=== Data supplied ===
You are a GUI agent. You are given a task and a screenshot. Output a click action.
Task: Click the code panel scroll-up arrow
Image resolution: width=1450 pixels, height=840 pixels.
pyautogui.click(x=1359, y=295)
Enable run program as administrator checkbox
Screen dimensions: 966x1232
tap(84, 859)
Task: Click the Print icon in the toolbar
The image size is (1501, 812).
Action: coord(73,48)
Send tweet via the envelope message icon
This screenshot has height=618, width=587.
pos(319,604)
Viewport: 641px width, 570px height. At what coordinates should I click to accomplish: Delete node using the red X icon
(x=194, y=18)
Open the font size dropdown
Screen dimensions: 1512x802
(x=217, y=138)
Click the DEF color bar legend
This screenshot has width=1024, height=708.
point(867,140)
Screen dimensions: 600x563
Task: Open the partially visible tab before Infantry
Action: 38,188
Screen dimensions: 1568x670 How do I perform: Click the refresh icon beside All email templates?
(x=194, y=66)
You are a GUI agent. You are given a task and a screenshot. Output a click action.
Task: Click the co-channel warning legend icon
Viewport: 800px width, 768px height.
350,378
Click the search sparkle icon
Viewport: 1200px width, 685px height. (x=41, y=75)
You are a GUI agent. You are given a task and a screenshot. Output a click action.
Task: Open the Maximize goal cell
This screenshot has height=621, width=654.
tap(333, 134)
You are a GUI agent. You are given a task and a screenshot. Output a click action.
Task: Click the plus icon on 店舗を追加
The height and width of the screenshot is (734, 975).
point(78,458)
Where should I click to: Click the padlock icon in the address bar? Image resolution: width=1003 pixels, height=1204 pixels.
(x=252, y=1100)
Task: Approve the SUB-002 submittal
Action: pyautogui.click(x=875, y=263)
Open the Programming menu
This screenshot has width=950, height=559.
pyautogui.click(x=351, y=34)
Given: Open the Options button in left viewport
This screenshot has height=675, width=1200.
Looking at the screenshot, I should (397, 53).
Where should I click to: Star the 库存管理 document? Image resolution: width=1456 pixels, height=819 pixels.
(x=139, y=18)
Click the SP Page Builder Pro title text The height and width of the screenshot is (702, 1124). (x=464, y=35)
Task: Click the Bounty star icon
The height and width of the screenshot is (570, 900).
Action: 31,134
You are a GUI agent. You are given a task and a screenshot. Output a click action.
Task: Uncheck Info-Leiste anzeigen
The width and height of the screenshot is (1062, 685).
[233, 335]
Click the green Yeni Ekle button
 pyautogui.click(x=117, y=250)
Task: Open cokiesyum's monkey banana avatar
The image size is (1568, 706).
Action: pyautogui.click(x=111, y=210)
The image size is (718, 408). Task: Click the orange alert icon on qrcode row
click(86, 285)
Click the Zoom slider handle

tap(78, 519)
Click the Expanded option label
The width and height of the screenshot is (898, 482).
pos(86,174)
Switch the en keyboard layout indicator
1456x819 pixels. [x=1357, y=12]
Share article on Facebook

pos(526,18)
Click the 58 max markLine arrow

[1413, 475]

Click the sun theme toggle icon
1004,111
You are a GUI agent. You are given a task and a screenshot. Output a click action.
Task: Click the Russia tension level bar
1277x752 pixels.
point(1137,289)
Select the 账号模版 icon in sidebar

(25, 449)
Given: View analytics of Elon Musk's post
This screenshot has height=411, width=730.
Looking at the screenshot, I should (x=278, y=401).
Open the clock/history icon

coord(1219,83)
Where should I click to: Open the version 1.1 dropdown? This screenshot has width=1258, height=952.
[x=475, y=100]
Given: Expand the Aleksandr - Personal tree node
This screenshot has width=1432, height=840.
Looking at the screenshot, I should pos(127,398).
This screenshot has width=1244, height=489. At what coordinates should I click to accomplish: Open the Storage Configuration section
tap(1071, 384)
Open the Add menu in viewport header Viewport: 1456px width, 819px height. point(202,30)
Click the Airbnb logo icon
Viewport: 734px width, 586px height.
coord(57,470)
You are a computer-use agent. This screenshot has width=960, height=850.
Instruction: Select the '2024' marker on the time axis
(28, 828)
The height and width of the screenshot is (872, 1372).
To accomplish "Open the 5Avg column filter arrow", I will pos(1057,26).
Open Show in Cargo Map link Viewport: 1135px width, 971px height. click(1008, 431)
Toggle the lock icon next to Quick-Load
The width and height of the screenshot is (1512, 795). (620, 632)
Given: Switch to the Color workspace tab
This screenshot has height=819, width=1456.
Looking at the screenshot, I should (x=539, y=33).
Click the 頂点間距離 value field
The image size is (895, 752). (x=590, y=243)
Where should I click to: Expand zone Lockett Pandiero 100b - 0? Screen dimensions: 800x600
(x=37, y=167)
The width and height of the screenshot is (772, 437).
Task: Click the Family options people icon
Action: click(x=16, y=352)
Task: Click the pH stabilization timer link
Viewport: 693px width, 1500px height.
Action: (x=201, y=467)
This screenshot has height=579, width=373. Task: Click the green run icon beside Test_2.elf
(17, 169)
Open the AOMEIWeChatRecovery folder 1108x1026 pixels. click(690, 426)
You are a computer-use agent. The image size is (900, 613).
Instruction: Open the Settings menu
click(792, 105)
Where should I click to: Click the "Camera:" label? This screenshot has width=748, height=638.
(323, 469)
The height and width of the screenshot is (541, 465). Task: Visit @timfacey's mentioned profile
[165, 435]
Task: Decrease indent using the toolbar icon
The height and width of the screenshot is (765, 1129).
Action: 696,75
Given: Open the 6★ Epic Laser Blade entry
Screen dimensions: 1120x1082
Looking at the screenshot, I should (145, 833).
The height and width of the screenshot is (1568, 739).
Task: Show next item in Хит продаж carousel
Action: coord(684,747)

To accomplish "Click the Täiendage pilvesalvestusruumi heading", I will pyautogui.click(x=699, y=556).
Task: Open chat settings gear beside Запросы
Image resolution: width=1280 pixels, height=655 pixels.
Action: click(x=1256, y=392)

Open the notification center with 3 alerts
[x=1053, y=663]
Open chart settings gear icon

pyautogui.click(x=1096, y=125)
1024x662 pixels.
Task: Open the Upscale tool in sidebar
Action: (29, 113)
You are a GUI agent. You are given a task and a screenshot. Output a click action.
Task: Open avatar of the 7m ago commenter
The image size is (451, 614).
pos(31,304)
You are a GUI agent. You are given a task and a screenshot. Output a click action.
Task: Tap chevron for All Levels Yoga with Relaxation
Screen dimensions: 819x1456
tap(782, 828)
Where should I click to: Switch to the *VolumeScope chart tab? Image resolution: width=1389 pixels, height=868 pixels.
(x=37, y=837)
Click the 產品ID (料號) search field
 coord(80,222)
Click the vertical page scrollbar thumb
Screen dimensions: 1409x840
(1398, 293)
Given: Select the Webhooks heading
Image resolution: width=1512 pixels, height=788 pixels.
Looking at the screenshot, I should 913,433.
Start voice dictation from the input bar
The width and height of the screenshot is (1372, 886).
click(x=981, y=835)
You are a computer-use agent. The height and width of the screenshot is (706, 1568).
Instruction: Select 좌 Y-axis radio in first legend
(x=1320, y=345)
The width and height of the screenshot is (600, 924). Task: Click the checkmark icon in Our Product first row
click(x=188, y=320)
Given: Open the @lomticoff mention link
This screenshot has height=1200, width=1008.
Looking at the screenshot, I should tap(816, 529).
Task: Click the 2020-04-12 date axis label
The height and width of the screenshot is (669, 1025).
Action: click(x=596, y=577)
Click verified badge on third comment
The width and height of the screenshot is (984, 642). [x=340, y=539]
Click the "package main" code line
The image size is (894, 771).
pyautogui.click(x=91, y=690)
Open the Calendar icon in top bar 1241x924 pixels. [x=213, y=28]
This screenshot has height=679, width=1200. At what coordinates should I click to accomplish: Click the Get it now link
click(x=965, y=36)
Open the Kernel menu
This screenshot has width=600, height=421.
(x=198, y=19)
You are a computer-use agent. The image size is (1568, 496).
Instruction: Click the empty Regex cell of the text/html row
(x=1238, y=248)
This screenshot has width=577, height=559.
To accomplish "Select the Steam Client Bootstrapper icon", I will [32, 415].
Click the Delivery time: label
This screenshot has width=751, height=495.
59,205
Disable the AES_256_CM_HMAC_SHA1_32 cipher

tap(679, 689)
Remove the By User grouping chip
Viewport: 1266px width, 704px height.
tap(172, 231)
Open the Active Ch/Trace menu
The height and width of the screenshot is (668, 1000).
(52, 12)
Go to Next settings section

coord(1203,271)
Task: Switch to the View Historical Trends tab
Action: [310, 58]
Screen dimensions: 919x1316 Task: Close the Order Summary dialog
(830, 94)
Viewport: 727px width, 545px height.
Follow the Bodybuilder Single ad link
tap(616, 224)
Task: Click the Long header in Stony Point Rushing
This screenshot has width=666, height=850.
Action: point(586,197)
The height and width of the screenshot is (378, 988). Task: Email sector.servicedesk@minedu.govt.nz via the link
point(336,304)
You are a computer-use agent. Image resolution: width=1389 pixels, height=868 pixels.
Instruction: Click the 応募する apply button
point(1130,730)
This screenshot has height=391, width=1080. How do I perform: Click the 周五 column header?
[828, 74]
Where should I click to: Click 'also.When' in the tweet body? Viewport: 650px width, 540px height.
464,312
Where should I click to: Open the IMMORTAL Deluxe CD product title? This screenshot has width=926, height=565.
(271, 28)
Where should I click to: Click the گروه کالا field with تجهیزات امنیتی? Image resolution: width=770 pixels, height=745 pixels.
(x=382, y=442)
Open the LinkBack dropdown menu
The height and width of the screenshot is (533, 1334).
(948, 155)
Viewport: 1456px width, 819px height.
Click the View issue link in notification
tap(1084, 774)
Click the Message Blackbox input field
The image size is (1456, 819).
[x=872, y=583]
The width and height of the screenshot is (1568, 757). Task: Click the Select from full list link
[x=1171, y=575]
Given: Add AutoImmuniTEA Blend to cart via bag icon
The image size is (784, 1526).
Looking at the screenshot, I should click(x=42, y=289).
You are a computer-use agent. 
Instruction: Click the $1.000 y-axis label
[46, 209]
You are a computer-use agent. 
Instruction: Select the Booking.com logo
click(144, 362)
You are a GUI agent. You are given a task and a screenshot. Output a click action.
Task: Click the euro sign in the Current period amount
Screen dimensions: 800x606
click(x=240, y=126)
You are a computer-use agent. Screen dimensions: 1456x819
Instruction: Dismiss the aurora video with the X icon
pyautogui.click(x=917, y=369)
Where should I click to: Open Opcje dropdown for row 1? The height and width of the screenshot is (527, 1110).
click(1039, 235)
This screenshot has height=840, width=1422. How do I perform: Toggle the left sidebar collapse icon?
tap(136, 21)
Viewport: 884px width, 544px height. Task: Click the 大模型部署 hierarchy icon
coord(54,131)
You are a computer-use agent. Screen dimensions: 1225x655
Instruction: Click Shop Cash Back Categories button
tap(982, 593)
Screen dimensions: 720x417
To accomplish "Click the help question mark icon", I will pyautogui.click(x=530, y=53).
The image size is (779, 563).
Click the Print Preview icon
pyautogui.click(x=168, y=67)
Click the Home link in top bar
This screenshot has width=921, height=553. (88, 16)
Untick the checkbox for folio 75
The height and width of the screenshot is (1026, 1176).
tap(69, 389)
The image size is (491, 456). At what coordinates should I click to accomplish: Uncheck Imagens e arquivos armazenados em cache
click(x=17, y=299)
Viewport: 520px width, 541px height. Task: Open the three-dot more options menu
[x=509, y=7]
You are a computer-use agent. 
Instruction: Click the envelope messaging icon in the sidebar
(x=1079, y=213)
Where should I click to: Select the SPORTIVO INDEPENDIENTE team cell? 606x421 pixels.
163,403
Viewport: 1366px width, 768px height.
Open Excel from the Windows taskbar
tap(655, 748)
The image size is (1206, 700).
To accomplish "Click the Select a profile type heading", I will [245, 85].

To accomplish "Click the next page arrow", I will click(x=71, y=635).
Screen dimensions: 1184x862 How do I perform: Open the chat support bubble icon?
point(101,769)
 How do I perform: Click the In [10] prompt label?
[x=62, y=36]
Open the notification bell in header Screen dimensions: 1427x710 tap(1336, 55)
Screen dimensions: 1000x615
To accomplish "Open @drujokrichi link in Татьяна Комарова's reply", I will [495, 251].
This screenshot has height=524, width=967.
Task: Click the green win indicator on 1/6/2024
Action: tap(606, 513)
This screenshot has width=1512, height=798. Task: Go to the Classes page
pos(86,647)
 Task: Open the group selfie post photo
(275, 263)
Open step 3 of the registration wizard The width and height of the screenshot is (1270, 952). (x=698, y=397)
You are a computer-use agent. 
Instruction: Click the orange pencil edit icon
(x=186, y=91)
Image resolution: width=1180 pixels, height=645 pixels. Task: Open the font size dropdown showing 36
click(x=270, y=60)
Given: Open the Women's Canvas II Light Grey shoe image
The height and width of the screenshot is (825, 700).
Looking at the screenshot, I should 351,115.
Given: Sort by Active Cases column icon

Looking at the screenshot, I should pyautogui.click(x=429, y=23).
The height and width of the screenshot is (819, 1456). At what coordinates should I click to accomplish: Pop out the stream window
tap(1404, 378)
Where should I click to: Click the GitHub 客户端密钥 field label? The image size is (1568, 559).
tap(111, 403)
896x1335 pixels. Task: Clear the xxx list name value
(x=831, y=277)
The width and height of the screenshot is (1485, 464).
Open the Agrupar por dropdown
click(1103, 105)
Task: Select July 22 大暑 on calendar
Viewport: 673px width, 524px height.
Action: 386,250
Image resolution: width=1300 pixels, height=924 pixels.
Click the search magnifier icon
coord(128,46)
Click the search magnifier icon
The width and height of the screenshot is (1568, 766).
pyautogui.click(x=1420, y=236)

=== Instruction ===
Copy the lines word for word. Begin at the line that has "has width=748, height=638." and stop after the line that has "pos(31,304)".

=== Answer to this problem ===
Where should I click to: Click the "Camera:" label? This screenshot has width=748, height=638.
(323, 469)
The height and width of the screenshot is (541, 465). Task: Visit @timfacey's mentioned profile
[165, 435]
Task: Decrease indent using the toolbar icon
The height and width of the screenshot is (765, 1129).
Action: 696,75
Given: Open the 6★ Epic Laser Blade entry
Screen dimensions: 1120x1082
Looking at the screenshot, I should (145, 833).
The height and width of the screenshot is (1568, 739).
Task: Show next item in Хит продаж carousel
Action: coord(684,747)

To accomplish "Click the Täiendage pilvesalvestusruumi heading", I will pyautogui.click(x=699, y=556).
Task: Open chat settings gear beside Запросы
Image resolution: width=1280 pixels, height=655 pixels.
Action: click(x=1256, y=392)

Open the notification center with 3 alerts
[x=1053, y=663]
Open chart settings gear icon

pyautogui.click(x=1096, y=125)
1024x662 pixels.
Task: Open the Upscale tool in sidebar
Action: (29, 113)
You are a GUI agent. You are given a task and a screenshot. Output a click action.
Task: Open avatar of the 7m ago commenter
The image size is (451, 614).
pos(31,304)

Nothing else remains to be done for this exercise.